GIVEN PASSAGE:
────

How Relative Addressing Works

Figure 5-6 illustrates the concept. Two GPUs participate in distributed training. A process on GPU 0 with global rank 0 (PID 0) receives data from GPU 1 with global rank 1 (PID 1). The UE-NIC determines the target Fabric Endpoint (FEP) based on the destination IP address (FA = 10.0.1.11). This IP address forms the first component of the relative address.

Next, the NIC checks the JobID and PIDonFEP to resolve which job and which process the message is intended for. These two fields are the second and third components of the relative address { FA, JobID, PIDonFEP }.

The fourth component is the Resource Index (RI) table descriptor. It tells the NIC which RI table should be consulted for the memory lookup.

Finally, the rkey, although not part of the relative addressing tuple itself, selects the specific entry in that RI table that defines the precise remote memory region. In our example, the complete addressing information is:

{ FA: 10.0.1.11, JobID: 101, PIDonFEP: 0, RI: 0x00a }, and the rkey identifies the specific RI entry to use.



Figure 5-6: Ultra Ethernet: Relative Addressing for Distributed Learning.


Comparison with VXLAN

Relative addressing in UET has several structural similarities to addressing in VXLAN data planes.

A Fabric Address (FA) attached to a Fabric Endpoint (FEP) serves a role similar to a VTEP IP address in a VXLAN fabric. Both identify the tunnel endpoint used to route the packet across the underlay network toward its destination.

A JobID identifies a distributed job that consists of multiple processes. In VXLAN, the Layer-2 VNI (L2VNI) identifies a stretched Layer-2 segment for endpoints. In both technologies, these identifiers define the logical communication context in which the packet is interpreted.

────

TASK DETAILS: Rewrite the relative addressing passage between "Finally, the rkey, although" and "for Distributed Learning.", inclusive, changing "rkey" to "remote key".

────

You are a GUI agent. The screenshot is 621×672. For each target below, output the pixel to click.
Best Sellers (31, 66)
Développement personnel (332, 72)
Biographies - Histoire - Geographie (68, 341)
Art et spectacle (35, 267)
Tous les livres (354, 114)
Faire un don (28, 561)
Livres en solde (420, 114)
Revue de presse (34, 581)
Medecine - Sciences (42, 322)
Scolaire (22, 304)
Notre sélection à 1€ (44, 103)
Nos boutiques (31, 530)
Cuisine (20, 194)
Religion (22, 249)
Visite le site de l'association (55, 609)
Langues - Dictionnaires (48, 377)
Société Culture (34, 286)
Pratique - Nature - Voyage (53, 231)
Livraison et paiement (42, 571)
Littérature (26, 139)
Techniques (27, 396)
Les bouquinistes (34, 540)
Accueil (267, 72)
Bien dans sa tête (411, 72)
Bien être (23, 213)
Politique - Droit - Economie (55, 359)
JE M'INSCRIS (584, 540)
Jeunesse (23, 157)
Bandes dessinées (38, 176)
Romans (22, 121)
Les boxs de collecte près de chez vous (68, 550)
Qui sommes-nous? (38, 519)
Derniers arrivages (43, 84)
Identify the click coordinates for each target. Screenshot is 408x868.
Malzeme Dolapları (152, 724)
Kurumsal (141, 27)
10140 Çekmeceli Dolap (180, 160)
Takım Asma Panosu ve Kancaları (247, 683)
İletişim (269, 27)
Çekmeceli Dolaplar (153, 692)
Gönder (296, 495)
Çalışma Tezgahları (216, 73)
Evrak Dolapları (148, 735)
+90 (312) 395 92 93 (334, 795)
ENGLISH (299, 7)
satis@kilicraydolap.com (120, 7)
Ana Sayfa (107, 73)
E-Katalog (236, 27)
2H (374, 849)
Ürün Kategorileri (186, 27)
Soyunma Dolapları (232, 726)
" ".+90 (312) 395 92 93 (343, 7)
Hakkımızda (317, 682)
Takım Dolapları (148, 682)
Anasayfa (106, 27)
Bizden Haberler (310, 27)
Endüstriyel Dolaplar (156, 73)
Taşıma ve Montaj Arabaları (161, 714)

────

SOLUTION TO THIS EXERCISE:
Finally, the remote key, although not part of the relative addressing tuple itself, selects the specific entry in that RI table that defines the precise remote memory region. In our example, the complete addressing information is:

{ FA: 10.0.1.11, JobID: 101, PIDonFEP: 0, RI: 0x00a }, and the remote key identifies the specific RI entry to use.



Figure 5-6: Ultra Ethernet: Relative Addressing for Distributed Learning.